● **Your assignment**: Your answer should consist only of the lines below from the one with "Купить (1093, 310)" through the one with "News (554, 69)", copied exactly.

━━━━━ The input ━━━━━

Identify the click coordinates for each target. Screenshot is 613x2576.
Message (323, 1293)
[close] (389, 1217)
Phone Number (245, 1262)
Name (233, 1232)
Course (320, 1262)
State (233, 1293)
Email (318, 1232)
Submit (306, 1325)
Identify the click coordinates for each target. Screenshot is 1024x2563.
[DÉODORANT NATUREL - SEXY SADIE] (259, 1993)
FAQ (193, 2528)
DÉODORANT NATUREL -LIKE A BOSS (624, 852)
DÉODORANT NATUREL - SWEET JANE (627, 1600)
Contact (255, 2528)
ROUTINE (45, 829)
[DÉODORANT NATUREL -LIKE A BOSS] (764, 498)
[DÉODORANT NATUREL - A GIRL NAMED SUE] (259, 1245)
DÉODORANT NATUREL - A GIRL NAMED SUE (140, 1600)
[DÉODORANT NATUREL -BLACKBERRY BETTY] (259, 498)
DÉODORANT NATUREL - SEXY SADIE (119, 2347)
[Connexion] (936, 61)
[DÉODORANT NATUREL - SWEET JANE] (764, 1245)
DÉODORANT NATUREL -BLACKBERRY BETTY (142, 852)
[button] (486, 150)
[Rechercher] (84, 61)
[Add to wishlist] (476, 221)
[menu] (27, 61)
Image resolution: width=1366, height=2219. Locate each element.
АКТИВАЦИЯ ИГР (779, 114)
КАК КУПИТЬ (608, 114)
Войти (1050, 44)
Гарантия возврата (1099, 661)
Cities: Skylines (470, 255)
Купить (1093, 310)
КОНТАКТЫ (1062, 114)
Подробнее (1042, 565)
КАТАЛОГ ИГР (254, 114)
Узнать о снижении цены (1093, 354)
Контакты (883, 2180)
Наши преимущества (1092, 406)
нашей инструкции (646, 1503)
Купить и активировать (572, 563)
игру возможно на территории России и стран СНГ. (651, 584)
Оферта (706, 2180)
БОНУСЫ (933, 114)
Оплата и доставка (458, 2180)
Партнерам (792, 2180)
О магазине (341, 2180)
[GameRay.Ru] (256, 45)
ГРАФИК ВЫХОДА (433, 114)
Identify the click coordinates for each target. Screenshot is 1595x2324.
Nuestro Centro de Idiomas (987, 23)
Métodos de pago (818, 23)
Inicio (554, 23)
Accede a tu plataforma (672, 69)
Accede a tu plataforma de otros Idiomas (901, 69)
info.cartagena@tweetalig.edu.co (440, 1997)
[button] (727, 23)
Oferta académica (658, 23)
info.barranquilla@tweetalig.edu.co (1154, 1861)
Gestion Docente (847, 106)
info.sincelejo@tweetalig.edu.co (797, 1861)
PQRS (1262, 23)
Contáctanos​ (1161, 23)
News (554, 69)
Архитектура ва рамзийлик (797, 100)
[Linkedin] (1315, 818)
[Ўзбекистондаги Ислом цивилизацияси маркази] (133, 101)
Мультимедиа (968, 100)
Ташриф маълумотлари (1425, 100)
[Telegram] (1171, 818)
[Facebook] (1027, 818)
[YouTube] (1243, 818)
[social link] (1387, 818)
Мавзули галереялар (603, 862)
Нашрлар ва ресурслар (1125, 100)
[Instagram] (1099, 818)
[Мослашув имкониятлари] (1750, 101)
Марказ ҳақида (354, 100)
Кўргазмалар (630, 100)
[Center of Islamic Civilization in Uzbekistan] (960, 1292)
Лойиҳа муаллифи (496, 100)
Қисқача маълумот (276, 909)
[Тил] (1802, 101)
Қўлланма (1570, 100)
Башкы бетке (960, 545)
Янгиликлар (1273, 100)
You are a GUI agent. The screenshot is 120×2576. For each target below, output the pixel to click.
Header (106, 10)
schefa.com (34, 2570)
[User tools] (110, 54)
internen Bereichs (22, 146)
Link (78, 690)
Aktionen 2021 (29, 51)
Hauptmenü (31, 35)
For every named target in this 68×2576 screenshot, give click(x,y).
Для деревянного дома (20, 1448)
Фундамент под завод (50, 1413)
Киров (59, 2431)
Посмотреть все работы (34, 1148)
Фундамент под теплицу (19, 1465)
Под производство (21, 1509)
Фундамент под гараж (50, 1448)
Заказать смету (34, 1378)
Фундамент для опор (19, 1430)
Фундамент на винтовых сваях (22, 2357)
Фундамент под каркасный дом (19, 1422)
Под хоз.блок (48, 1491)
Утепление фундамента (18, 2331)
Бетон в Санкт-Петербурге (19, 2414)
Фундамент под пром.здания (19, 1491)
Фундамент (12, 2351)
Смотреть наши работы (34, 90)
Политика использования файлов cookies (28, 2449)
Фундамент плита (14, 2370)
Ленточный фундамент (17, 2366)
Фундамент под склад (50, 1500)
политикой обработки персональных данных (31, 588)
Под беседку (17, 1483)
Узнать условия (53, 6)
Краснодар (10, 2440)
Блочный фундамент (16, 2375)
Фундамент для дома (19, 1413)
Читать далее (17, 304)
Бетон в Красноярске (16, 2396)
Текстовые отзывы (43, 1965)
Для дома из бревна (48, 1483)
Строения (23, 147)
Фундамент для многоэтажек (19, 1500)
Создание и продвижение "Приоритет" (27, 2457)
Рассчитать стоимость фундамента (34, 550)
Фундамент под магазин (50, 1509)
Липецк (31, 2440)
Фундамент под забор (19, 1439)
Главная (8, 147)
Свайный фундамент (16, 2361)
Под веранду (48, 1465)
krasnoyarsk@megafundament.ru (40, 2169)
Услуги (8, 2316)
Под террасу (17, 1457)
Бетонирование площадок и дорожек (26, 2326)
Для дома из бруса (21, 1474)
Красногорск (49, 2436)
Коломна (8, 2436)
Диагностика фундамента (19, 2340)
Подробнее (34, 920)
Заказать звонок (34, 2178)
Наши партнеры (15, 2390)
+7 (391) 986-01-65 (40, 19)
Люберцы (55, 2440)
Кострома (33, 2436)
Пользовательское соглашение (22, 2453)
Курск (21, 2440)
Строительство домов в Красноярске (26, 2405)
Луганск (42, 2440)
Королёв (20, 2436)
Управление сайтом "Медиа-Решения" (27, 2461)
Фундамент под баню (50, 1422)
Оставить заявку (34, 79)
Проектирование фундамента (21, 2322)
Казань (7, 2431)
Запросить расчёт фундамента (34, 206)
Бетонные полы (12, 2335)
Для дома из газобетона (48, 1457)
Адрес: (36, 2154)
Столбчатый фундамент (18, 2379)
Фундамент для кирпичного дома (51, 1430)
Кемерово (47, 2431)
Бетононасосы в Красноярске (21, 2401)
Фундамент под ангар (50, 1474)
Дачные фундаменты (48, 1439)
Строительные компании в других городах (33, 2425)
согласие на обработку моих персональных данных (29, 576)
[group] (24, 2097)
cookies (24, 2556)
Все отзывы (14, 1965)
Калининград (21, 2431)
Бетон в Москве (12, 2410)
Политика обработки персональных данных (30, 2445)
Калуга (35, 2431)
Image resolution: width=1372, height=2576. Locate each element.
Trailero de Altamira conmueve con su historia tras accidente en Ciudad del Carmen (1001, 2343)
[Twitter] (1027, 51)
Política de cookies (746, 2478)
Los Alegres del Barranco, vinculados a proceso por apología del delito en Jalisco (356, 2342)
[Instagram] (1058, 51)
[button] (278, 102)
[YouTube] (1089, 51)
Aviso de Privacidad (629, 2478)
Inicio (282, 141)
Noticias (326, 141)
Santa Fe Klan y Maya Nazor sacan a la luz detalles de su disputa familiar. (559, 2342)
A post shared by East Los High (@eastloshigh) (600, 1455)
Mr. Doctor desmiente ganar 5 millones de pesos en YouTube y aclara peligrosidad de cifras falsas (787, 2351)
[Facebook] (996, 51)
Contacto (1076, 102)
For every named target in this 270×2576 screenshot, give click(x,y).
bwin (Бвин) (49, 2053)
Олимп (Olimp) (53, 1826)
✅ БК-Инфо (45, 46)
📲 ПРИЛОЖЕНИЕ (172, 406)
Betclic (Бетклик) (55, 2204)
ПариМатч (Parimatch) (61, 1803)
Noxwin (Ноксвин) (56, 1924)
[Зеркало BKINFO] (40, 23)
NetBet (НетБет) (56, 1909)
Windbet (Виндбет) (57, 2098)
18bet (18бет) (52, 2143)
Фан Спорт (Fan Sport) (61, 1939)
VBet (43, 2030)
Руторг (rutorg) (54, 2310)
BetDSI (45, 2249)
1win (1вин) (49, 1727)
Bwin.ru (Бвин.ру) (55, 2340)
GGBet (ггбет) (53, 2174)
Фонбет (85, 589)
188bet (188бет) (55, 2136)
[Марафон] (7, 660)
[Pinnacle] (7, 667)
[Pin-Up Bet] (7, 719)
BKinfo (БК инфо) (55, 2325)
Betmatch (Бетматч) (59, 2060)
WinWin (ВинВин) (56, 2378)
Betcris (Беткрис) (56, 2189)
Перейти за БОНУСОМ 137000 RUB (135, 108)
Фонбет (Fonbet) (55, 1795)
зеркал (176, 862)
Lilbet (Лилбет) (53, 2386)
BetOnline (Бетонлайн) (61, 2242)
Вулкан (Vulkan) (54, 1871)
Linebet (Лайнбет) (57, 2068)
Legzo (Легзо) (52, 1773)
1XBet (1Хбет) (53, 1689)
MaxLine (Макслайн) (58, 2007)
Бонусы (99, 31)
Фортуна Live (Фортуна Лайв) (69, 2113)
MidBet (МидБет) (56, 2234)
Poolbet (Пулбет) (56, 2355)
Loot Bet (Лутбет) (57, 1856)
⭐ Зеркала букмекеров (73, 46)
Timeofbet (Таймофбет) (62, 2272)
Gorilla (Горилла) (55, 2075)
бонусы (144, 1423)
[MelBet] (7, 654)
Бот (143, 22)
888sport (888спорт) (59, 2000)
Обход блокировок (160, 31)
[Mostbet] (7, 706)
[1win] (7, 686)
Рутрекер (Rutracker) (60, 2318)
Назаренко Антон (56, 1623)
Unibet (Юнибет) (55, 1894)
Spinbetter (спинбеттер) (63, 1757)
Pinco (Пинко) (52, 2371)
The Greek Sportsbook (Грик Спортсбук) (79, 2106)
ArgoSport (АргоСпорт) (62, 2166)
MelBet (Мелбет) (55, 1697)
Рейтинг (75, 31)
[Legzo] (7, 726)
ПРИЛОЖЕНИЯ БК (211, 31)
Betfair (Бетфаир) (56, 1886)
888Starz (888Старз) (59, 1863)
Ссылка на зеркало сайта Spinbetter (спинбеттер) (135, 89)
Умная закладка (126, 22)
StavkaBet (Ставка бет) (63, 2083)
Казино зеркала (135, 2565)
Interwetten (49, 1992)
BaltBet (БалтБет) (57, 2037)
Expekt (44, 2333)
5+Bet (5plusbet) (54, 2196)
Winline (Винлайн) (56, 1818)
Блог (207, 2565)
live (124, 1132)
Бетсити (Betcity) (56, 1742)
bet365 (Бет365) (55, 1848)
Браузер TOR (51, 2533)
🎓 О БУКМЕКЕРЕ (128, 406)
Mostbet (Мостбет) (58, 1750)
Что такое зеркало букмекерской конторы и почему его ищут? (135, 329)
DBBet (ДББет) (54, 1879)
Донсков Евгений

━━━━━

● **Written solution**:
Купить (1093, 310)
КОНТАКТЫ (1062, 114)
Подробнее (1042, 565)
КАТАЛОГ ИГР (254, 114)
Узнать о снижении цены (1093, 354)
Контакты (883, 2180)
Наши преимущества (1092, 406)
нашей инструкции (646, 1503)
Купить и активировать (572, 563)
игру возможно на территории России и стран СНГ. (651, 584)
Оферта (706, 2180)
БОНУСЫ (933, 114)
Оплата и доставка (458, 2180)
Партнерам (792, 2180)
О магазине (341, 2180)
[GameRay.Ru] (256, 45)
ГРАФИК ВЫХОДА (433, 114)
Identify the click coordinates for each target. Screenshot is 1595x2324.
Nuestro Centro de Idiomas (987, 23)
Métodos de pago (818, 23)
Inicio (554, 23)
Accede a tu plataforma (672, 69)
Accede a tu plataforma de otros Idiomas (901, 69)
info.cartagena@tweetalig.edu.co (440, 1997)
[button] (727, 23)
Oferta académica (658, 23)
info.barranquilla@tweetalig.edu.co (1154, 1861)
Gestion Docente (847, 106)
info.sincelejo@tweetalig.edu.co (797, 1861)
PQRS (1262, 23)
Contáctanos​ (1161, 23)
News (554, 69)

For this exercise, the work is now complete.